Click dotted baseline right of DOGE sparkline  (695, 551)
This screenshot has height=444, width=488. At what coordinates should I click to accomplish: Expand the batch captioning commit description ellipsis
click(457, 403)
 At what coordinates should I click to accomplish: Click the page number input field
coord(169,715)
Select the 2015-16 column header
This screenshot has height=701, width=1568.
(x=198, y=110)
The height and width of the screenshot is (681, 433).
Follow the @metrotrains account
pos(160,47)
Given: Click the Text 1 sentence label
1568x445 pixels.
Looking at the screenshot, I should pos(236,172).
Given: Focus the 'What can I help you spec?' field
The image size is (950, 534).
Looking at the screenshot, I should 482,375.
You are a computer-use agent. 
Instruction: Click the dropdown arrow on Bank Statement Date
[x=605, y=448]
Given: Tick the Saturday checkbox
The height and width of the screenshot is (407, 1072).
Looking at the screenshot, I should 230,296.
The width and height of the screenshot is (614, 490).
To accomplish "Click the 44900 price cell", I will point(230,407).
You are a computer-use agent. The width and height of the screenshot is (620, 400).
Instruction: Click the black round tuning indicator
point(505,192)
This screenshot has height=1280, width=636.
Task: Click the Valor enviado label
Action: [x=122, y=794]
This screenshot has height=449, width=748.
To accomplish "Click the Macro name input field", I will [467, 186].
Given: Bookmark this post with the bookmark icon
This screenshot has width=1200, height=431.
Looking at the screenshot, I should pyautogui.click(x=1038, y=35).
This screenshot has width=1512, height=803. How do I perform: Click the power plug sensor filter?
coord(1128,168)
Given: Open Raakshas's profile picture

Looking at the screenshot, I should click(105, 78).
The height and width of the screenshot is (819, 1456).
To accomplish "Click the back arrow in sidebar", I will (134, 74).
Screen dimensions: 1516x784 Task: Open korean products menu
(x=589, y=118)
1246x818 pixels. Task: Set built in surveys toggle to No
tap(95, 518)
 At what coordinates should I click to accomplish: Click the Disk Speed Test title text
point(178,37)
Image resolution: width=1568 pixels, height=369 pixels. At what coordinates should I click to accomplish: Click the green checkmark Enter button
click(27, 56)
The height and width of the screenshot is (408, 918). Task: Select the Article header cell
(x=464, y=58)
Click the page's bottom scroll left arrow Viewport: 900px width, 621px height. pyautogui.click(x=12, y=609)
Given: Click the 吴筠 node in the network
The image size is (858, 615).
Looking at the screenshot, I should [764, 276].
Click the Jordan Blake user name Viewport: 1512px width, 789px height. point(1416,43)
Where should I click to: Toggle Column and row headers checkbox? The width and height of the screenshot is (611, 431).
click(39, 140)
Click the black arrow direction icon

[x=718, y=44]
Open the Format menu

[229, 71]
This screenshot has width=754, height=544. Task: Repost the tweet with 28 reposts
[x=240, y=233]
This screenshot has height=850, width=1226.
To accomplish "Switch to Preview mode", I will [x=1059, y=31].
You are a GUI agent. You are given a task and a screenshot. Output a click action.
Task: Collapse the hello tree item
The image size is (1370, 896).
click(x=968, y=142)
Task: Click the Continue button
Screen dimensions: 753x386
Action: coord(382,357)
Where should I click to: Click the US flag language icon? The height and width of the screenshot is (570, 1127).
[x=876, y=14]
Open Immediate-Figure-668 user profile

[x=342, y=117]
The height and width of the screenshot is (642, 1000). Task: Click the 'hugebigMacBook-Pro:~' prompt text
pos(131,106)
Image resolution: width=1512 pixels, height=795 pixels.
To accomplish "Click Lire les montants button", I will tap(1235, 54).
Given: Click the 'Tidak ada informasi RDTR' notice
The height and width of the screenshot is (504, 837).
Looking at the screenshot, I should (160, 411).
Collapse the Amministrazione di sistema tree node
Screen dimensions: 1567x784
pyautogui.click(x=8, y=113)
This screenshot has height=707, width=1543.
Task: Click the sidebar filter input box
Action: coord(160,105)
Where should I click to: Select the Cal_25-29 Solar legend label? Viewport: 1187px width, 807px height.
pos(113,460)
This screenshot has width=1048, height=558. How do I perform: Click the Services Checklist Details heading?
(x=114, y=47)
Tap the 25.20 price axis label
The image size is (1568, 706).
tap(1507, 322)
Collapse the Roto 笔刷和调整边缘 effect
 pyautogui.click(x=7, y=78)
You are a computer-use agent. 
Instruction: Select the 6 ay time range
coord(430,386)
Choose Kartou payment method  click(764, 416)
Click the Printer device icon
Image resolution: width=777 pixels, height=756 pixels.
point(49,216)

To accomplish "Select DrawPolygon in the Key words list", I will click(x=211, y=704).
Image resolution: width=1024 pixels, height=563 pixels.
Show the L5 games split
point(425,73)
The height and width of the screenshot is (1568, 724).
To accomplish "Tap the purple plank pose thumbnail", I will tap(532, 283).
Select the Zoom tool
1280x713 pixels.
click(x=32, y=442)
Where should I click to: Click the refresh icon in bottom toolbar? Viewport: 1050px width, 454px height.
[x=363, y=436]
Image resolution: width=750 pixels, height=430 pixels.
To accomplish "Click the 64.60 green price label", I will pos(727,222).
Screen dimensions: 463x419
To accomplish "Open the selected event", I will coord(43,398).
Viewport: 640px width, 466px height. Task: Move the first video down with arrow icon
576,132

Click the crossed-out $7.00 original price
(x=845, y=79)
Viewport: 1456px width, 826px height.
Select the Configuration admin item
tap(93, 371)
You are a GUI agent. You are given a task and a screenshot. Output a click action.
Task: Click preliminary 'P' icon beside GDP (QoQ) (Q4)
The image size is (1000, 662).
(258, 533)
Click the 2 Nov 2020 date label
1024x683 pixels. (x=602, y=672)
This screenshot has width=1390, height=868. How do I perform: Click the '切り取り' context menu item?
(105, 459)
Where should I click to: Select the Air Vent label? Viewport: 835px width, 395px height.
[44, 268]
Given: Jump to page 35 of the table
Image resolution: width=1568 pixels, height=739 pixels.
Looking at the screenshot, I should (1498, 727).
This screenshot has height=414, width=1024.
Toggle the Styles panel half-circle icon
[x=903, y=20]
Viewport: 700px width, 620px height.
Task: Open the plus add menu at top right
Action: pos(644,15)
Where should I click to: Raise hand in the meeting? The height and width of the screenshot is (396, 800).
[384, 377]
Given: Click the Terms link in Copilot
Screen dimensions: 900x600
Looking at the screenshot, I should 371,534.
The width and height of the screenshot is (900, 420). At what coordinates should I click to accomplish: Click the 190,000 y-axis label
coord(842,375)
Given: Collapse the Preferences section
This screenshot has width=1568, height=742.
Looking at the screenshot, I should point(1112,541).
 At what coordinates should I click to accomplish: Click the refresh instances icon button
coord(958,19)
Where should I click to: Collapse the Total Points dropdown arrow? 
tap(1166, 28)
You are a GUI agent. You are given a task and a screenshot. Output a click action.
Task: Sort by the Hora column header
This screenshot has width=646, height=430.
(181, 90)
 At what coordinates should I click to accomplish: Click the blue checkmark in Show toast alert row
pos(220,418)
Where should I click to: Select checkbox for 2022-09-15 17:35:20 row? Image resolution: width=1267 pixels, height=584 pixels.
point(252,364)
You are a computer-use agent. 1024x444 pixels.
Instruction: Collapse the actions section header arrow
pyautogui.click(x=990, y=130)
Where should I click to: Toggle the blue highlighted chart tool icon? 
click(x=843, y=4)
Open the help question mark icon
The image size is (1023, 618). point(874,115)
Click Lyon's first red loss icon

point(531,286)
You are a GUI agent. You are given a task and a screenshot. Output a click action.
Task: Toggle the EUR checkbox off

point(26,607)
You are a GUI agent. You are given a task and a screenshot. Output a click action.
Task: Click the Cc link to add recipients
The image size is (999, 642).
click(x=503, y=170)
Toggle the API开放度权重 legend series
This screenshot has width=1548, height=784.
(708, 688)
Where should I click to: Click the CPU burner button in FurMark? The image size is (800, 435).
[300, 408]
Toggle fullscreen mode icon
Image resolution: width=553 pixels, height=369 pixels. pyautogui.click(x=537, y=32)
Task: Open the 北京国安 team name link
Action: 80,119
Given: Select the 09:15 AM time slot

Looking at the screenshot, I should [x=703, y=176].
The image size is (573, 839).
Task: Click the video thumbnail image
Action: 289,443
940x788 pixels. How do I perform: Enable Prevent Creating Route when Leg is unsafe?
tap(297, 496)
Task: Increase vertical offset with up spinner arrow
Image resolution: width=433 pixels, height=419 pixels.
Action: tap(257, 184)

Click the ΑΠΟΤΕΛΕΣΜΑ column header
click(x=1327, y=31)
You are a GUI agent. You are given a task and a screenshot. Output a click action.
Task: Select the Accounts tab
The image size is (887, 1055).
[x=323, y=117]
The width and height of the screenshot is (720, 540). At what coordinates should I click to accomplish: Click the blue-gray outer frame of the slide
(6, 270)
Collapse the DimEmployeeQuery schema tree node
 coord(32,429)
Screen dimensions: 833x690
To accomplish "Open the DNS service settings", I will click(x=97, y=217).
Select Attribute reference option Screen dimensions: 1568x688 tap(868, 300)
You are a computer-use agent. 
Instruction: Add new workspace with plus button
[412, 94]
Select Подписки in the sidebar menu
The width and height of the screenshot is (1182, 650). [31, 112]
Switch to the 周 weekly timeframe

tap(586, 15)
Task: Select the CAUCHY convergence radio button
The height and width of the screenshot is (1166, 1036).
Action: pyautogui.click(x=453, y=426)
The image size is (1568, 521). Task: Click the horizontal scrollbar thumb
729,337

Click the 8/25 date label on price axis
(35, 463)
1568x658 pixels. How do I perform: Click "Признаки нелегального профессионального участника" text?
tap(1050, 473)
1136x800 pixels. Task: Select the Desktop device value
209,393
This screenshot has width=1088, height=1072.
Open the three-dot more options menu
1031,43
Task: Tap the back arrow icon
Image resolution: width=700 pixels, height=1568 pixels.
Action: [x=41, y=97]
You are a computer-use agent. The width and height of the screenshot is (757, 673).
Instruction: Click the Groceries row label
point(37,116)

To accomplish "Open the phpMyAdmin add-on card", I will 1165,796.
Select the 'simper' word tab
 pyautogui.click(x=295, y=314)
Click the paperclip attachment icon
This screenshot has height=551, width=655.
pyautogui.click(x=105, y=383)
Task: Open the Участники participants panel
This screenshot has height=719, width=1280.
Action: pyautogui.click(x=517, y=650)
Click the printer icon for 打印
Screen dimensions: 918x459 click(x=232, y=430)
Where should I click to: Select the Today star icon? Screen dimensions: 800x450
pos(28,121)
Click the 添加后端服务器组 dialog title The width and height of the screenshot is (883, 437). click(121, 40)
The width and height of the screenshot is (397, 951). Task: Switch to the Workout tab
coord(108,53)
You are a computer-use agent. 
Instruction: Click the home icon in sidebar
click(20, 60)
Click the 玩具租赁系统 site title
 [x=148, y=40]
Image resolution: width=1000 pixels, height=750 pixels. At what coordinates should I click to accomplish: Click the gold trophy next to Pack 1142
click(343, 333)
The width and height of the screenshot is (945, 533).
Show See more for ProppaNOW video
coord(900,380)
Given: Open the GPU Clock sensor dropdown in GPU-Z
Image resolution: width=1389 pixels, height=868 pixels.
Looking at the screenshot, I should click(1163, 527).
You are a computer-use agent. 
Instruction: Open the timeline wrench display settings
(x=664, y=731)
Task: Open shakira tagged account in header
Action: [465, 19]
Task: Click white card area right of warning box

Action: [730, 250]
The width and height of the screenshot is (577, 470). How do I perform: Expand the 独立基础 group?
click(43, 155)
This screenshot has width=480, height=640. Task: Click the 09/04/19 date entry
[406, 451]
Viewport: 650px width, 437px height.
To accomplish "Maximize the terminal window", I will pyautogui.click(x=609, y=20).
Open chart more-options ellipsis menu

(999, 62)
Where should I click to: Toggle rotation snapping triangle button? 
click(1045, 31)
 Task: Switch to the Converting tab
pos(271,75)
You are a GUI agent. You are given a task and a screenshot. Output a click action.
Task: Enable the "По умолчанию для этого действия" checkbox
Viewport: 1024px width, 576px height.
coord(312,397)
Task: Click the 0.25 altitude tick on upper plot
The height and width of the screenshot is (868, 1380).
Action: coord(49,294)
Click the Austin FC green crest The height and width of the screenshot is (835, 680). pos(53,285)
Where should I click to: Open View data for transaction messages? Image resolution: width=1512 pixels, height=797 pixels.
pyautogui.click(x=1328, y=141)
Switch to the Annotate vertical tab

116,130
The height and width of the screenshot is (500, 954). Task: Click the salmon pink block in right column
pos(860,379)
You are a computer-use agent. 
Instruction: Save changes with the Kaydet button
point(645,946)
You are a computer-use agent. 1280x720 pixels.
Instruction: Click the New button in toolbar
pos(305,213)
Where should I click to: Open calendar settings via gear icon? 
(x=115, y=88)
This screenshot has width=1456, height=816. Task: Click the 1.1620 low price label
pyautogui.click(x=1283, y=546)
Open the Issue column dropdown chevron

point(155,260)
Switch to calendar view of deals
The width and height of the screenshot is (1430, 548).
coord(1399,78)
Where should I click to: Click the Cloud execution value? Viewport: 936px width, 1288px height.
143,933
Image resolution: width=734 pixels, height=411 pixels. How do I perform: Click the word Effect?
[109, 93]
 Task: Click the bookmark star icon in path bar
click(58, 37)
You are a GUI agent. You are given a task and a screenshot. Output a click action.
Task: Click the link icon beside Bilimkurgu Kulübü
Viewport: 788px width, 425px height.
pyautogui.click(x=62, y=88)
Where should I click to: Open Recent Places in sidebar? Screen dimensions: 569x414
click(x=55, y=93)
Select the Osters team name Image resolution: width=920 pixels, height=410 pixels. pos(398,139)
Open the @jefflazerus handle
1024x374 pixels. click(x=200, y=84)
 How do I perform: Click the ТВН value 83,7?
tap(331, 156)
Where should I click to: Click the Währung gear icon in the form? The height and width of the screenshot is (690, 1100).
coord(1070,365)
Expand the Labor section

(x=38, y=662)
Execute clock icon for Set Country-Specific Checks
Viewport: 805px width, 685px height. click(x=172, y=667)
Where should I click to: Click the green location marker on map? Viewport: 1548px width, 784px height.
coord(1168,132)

§ ACTION ITEM:
Only lines of the data holding the word "back" go in the answer. Please copy each of them.

§ OUTPUT FOR THIS EXERCISE:
To accomplish "Click the back arrow in sidebar", I will (134, 74).
Task: Tap the back arrow icon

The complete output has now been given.